Demain matin, j’irai chercher le sac G.I. (ou américain) que je laisserai ici pour repartir plus loin installer le camp n° 3 — celui-ci étant le camp « Pinot… »

Ce n’est pas la forêt qui cerne le camp ce soir, c’est un filet de lianes gigantesques et enchevêtrées s’aggripant à la pourriture vaseuse du sol, aux racines tourmentées mises à nu par les eaux qui creusent des canaux où s’écoulent les eaux de pluie. Pinots, épineux à profusion, de ci de là un grand arbre mort dont le tronc blanc est chargé de lianes. Peu de gibier, même pas du tout. On entend à peine quelques petits oiseaux. J’abats un arbre mort et moussu pour allumer un feu, je le débite en quartiers puis, avec les copeaux et un bout d’encens fais le foyer, de chaque côté, parallèlement, deux bûches de bois vert entaillées par leur milieu. Ça prend doucement, mais ça prend et mon feu estompe le cafard qu’amène la nuit.

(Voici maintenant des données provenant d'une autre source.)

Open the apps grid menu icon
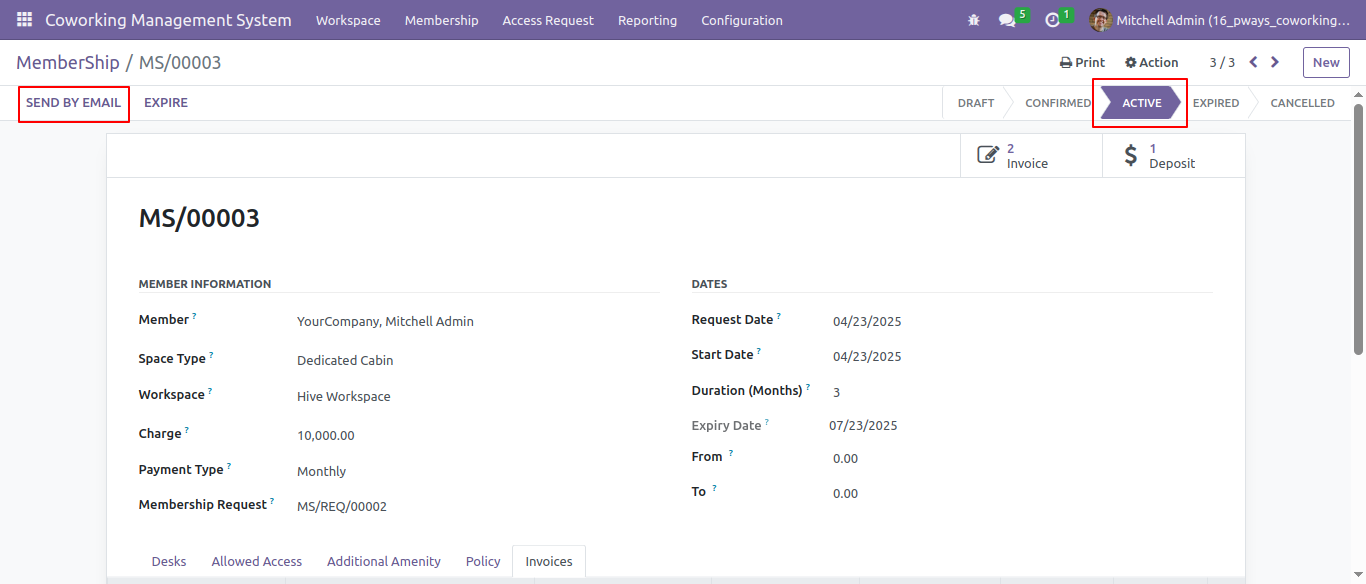Screen dimensions: 1366x584 click(x=24, y=20)
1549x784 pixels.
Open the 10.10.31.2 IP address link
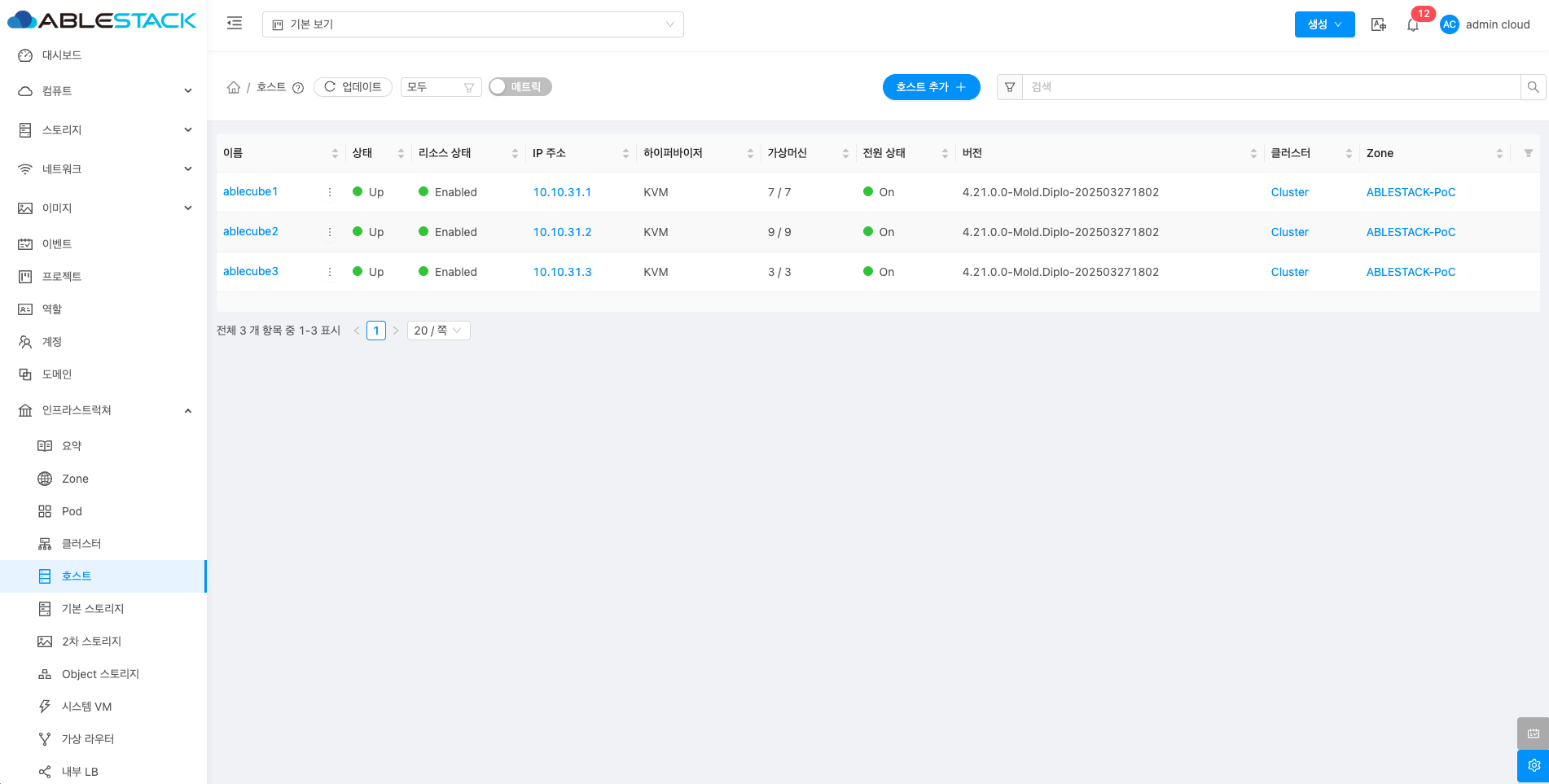pos(562,232)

Boby a, ce soir, mangé du pinot avec moi. Pauvre chien ! il a le ventre creux et les côtes saillantes, la rivière ni la forêt ne l’engraissent et il me regarde en se léchant les babines pour exprimer sa faim. Même pas un petit oiseau à lui donner à manger, rien, la forêt est sinistrement vide. Peut-être demain aurai-je plus de chance ?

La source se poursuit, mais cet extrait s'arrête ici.